ANTALYA'da alkollü araç kullanırken Özgü İzem Ahırlı'nın
(8) ölümüne neden olmaktan tutuklu yargılanan İlhami Yavuz
(37), ilk duruşmada mahkeme başkanının şerhine karşın oy çokluğuyla
adli kontrol şartıyla serbest bırakıldı.
Olay, 25 Kasım 2017 tarihinde akşam saatlerinde meydana geldi.
Güzeloba İlkokulu 3'üncü sınıf öğrencisi Özgü İzem Ahırlı, gezmek
için babaannesi Gülşen Ekinak (63) ile dışarı çıktı. Atatürk
Caddesi'nde yaya geçidinde yolun karşısına geçmek isteyen babaanne
ve torununa, İlhami Yavuz'un kullandığı 15 AC 006 plakalı otomobil
çarptı. Yola savrulan babaanne ve torunu çeşitli yerlerinden
yaralandı. Kazayı görenler 112 Acil Çağrı Merkezi'nden yardım
isterken, sürücü İlhami Yavuz, ambulansın gelmesini beklemeden Özgü
İzem Ahırlı'yı aracına alarak, hizmetli olarak çalıştığı Antalya
Eğitim ve Araştırma Hastanesi'ne götürdü. Başı ve çeşitli
yerlerinden aldığı darbelerle ağır yaralanan Özgü İzem Ahırlı,
yolda yaşamını yitirdi. Babaanne Gülşen Ekinak ise yoğun bakım
ünitesinde tedaviye alındı. Olaydan sonra gözaltına alınan ve 0.86
promil alkollü olduğu tespit edilen sürücü İlhami Yavuz,
tutuklandı.
ANNE VE BABASINDAN ÖZÜR DİLEDİ
Özgü İzem Ahırlı'nın ölümüne, babaannesi Gülşen Ekinak'ın ağır
yaralanmasına neden olan İlhami Yavuz, Antalya 6. Ağır Ceza
Mahkemesi'nde hakim karşısına çıktı. Duruşmaya tutuklu sanık İlhami
Yavuz, ölen kızın babası Ferhat Ahırlı, annesi Selma Ahırlı ile
taraf avukatları ve yakınları katıldı. Sanık Yavuz savunmasında,
olaydan dolayı pişman olduğunu belirterek, Özgü'nün annesi ve
babasından özür dileyip başsağlığı dileğinde bulundu.

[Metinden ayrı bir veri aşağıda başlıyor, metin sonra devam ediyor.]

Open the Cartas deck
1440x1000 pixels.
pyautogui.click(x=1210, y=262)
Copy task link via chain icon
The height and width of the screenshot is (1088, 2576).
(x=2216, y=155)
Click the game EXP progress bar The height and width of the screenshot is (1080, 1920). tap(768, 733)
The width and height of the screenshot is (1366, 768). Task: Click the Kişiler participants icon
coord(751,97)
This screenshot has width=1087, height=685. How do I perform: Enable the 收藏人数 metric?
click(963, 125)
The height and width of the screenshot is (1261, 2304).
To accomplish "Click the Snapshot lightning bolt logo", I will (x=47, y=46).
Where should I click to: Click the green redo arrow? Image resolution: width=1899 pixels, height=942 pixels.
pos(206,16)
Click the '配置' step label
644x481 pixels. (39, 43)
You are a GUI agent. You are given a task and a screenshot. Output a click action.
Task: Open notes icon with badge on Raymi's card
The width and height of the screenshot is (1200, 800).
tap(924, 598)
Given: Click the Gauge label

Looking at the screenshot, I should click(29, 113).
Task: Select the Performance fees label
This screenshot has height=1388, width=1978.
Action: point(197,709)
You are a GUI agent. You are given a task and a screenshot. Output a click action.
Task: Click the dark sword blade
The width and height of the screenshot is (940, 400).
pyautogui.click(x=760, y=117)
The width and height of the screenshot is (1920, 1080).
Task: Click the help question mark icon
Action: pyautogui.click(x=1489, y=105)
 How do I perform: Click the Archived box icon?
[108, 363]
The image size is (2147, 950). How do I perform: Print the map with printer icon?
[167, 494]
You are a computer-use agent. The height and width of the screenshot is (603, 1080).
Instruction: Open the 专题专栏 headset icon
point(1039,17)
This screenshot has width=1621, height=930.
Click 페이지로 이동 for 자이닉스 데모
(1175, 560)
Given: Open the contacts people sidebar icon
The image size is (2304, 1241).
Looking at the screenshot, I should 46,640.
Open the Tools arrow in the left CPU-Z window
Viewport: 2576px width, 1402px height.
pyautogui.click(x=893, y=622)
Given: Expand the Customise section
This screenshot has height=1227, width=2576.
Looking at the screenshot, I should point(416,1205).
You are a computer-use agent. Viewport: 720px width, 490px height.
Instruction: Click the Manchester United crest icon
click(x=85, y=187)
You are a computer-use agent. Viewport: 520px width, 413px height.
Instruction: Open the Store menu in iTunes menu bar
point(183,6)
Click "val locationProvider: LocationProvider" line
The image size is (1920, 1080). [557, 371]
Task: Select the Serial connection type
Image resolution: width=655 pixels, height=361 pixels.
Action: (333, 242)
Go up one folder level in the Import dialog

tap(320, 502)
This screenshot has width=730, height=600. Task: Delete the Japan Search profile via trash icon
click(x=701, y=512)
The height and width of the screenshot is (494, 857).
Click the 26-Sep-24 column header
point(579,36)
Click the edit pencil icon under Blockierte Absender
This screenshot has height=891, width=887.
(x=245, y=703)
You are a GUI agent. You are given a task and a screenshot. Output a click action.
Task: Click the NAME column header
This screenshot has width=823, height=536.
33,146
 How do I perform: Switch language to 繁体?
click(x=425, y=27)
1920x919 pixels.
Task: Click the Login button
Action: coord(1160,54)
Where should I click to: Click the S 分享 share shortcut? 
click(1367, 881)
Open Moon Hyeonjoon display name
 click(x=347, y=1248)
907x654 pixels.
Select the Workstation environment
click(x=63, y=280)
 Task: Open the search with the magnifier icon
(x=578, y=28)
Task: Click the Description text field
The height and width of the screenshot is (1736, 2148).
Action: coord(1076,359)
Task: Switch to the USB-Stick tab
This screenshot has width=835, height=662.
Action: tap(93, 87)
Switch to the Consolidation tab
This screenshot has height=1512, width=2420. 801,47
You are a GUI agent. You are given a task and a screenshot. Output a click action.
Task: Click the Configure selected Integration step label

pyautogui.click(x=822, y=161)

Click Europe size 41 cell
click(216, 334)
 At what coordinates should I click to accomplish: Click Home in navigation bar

Anne ve baba
bu sırada gözyaşına boğuldu.
YARALI KIZI OTOMOBİLLE HASTANEYE GÖTÜRDÜ
Olay günü 3 arkadaşıyla Konyaaltı Sahili'nde alkol aldıklarını,
aracı kullanırken hızının 40 kilometre olduğunu savunan Yavuz, olay
öncesinde araçta elinde içki şişesi varken sosyal medyadan canlı
yayın yaptığını belirtti. Işıklar Caddesi'ndeki sinyalizasyon
ışıklarına geldiğinde kendisine yeşil ışık yandığı için aracıyla
hareket ettiğini öne süren Yavuz, “Bu sırada bir şeye çarptığımı
fark ettim, çarpmanın etkisiyle 6-7 metre gittikten sonra
durabildim. Küçük kızı arkadaşım İsmail'le araca aldım ve
çalıştığım hastaneye götürdüm. Hastaneye girdiğimizde küçük kız
hayatını kaybetmişti, ben de bunun üzerine hastane polisine teslim
oldum" dedi.
Tanık olarak dinlenen İsmail Göktaş, olay günü kendisinin de araçta
olduğunu, trafik lambasının yeşil olmasıyla hareket ettiklerini
anlattı. Göktaş, sanık araçtayken kucağında içki şişesi
bulunduğunu, bu sırada sosyal medyadan canlı yayın yaptıklarını,
fakat araç içinde hiç alkol almadıklarını iddia etti. Yavuz'un
hızının biraz fazla olduğunu, çarpma anında fren veya korna sesi
duymadığını kaydeden Göktaş, kendisinin şoka girdiğini, arkadaşının
kucağında bir kız çocuğuyla gelerek kapıyı açmasını istediğini ve
“Kadına bak" diyerek kendisini uyardığını savundu.
SANIĞIN TAHLİYESİNE ŞERH
Baba Ferhat Ahırlı ise sanığın aracı alkollü ve hızlı kullandığını,
kendisinden şikayetçi olduğunu ifade etti. MOBESE görüntülerinde,
çarpmanın şiddetiyle kızının 15 metre ileriye savrulduğunu savunan
Ahırlı, “Bu aracın süratli olduğunu gösteriyor. Ayrıca kızımı
yerden çuval kaldırır gibi alıp en yakın hastaneye götürmek yerine
çalıştığı hastaneye götürerek kızımın ölümüne neden oldu" diye
konuştu.
Mahkeme heyeti, Başkan Tuncay Özmen'in şerhine karşı, oy çokluğuyla
sanık Yavuz'un adli kontrol şartıyla serbest bırakılmasına karar
verip duruşmayı erteledi.
TÜP BEBEK TEDAVİSİYLE DOĞMUŞTU
Ferhat ve Semra Ahırlı çiftinin, 10 yıl çocuk sahibi olamadıkları,
8 yıl önce tüp bebek tedavisi ile Özgü İzem'i dünyaya getirdikleri
kaydedildi.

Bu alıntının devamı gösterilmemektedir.